• [Selected excerpt]
========================================
1941’s much loved original is a charmingly brief tale drunk on trippy invention and which won an Oscar for its musical score.

This is a very different beast and though it offers an all-star cast and some spectacle, it’s nearly twice as long with a barely a song of note, and lacks sufficient warmth and humour.

The performing pachyderm himself is a leathery lump of CGI who is sidelined in his own film in favour of the likeable IrishmanColin Farrell.

He plays a one-armed single parent who after military service returns to work in the circus, where he struggles to reconnect with his kids.

With a long standing fascination with the circus and a track record in creating big budget mainstream fantasies such as Disney’s 2010 billion dollar box office smash, Alice In Wonderland, Tim Burton is a safe and predictable but far from inspired choice as director.

He’s recruited regular collaborators to help out, but Danny DeVito’s struggling circus owner isn’t as funny as the film thinks he is, Eva Green is stilted as a trapeze artiste, and Michael Keaton lacks his familiar fiendish energy.

Circus acts such as jugglers and contortionists are often busy in the background of scenes, and are possibly there to compensate for the lack of magic and excitement in the big ring, which fails to capture all the fun of the fair.

WONDER PARK

Cert PG 85mins Stars 3

This bright and breezy animated adventure is a rollercoaster of fun for younger kids which will keep them entertained while it lasts but probably won’t have them pestering you for a second ride.

June is fearless young inventor who emotionally withdraws when her mother is taken ill, but running into a magical forest she encounters the Wonderland theme park which previously existed only in her imagination.

It’s strangely overgrown and deserted except for five talking animals trying to save the park being destroyed by a swarm of zombie monkey toys, who are a lot cuter and less scary than they sound.

YouTube stars Joe Sugg and Caspar Lee join an impressive voice cast of Jennifer Garner, Matthew Broderick and Mila Kunis, but they’re all outshone by my favourite Dr Who, Tom Baker, who’s enjoying himself immensely as a big blue bear.

Although not as ‘splendiferous’ as characters repeatedly insist, any film which encourages children to value their dads is OK with me.

 

PAW PATROL: MIGHTY PUPS

Cert U 70mins Stars 2

Super powered puppies bounce into action with boundless enthusiasm in this eager-to-please animation aimed at pre-schoolers.

A spin-off from the Nickelodeon TV series with no discernible increase in quality, it’s a mercifully brief adventure full of harmless buffoonery, bad puns and robot dancing from an err, giant robot.

A moon rocket belonging to the blundering mayor Humdinger and his nefarious nephew causes cartoon canine chaos among the inhabitants of Adventure Bay when it collides with a meteor which crashes to Earth.

Seeing it bestows super powers of speed, strength, flight and so on, on our plucky puppy heroes, the baddies steal the meteorite to gain its powers for themselves and kidnap the Paw Patrol’s human leader for good measure.

So the pups to launch an audacious rescue from the villains’ flying lair and attempt to save the day.
========================================
• [What you need to do]
a) Return the stretch of the film reviews from "A moon rocket" through "for good measure.", copied word for word.
b) Answer these questions using the film reviews:
(i) What running time is listed for Wonder Park?
(ii) Who voices a big blue bear in Wonder Park?
(iii) What certificate is given for Paw Patrol: Mighty Pups?
c) List every performer the film reviews name as part of the Wonder Park voice cast.
The material after this point comes from a separate source.
========================================
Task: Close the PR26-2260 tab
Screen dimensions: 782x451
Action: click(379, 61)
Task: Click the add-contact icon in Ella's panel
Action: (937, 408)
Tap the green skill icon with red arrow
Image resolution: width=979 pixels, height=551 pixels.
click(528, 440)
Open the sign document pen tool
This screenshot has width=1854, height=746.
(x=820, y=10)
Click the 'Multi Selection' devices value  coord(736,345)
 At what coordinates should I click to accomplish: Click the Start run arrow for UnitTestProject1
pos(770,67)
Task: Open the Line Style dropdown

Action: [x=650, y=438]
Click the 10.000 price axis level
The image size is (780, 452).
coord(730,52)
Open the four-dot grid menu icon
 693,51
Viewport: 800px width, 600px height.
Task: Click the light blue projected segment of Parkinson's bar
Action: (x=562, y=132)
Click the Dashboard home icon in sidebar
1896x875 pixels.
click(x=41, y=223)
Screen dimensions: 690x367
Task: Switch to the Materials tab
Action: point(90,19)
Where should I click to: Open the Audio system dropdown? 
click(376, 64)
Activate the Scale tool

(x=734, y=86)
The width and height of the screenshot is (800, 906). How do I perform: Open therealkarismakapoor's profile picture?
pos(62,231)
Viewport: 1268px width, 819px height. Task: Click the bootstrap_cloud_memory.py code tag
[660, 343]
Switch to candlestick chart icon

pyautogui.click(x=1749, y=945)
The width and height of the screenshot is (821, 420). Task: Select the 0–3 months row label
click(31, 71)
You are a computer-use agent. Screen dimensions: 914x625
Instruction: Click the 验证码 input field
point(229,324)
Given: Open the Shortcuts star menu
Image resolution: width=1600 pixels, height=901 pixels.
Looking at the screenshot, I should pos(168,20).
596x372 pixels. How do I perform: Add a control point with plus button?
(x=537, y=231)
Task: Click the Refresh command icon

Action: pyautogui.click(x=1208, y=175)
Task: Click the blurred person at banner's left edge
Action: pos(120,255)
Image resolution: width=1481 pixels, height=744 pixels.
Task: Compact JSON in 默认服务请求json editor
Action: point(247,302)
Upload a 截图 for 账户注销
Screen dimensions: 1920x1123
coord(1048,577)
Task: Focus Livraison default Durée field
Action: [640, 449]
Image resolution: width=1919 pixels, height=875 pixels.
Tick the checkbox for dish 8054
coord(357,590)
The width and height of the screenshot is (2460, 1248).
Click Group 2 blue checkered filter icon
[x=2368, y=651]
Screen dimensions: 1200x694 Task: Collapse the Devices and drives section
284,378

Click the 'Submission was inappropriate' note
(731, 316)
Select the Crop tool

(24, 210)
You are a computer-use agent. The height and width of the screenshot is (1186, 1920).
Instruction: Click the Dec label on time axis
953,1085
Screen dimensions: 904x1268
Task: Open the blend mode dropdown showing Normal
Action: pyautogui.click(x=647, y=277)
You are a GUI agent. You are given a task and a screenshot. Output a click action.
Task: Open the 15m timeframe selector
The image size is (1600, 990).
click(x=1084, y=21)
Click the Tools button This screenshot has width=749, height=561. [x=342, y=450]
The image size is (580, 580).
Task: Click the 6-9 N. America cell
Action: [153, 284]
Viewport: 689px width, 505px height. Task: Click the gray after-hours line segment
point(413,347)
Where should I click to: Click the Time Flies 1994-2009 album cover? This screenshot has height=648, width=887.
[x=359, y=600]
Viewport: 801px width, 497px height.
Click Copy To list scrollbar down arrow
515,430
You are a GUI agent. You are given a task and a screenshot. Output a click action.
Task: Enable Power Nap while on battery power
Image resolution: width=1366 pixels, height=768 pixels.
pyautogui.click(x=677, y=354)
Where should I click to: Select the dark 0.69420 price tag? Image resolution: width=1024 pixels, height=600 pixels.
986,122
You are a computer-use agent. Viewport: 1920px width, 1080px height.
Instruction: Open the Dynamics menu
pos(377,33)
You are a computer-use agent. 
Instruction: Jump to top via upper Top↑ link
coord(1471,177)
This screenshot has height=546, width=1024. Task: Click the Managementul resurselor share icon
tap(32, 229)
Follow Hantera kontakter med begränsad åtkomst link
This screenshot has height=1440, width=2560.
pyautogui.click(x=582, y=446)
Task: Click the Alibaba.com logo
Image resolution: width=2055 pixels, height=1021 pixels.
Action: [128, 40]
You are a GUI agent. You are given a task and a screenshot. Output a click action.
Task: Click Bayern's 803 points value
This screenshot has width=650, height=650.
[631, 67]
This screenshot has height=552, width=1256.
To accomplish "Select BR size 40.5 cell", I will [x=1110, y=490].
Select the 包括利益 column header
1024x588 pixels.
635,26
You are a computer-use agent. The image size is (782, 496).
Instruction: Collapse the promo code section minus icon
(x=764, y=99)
========================================
• [Expected results]
a)
A moon rocket belonging to the blundering mayor Humdinger and his nefarious nephew causes cartoon canine chaos among the inhabitants of Adventure Bay when it collides with a meteor which crashes to Earth.

Seeing it bestows super powers of speed, strength, flight and so on, on our plucky puppy heroes, the baddies steal the meteorite to gain its powers for themselves and kidnap the Paw Patrol’s human leader for good measure.

b)
(i) 85 minutes
(ii) Tom Baker
(iii) U

c) Joe Sugg, Caspar Lee, Jennifer Garner, Matthew Broderick, Mila Kunis, Tom Baker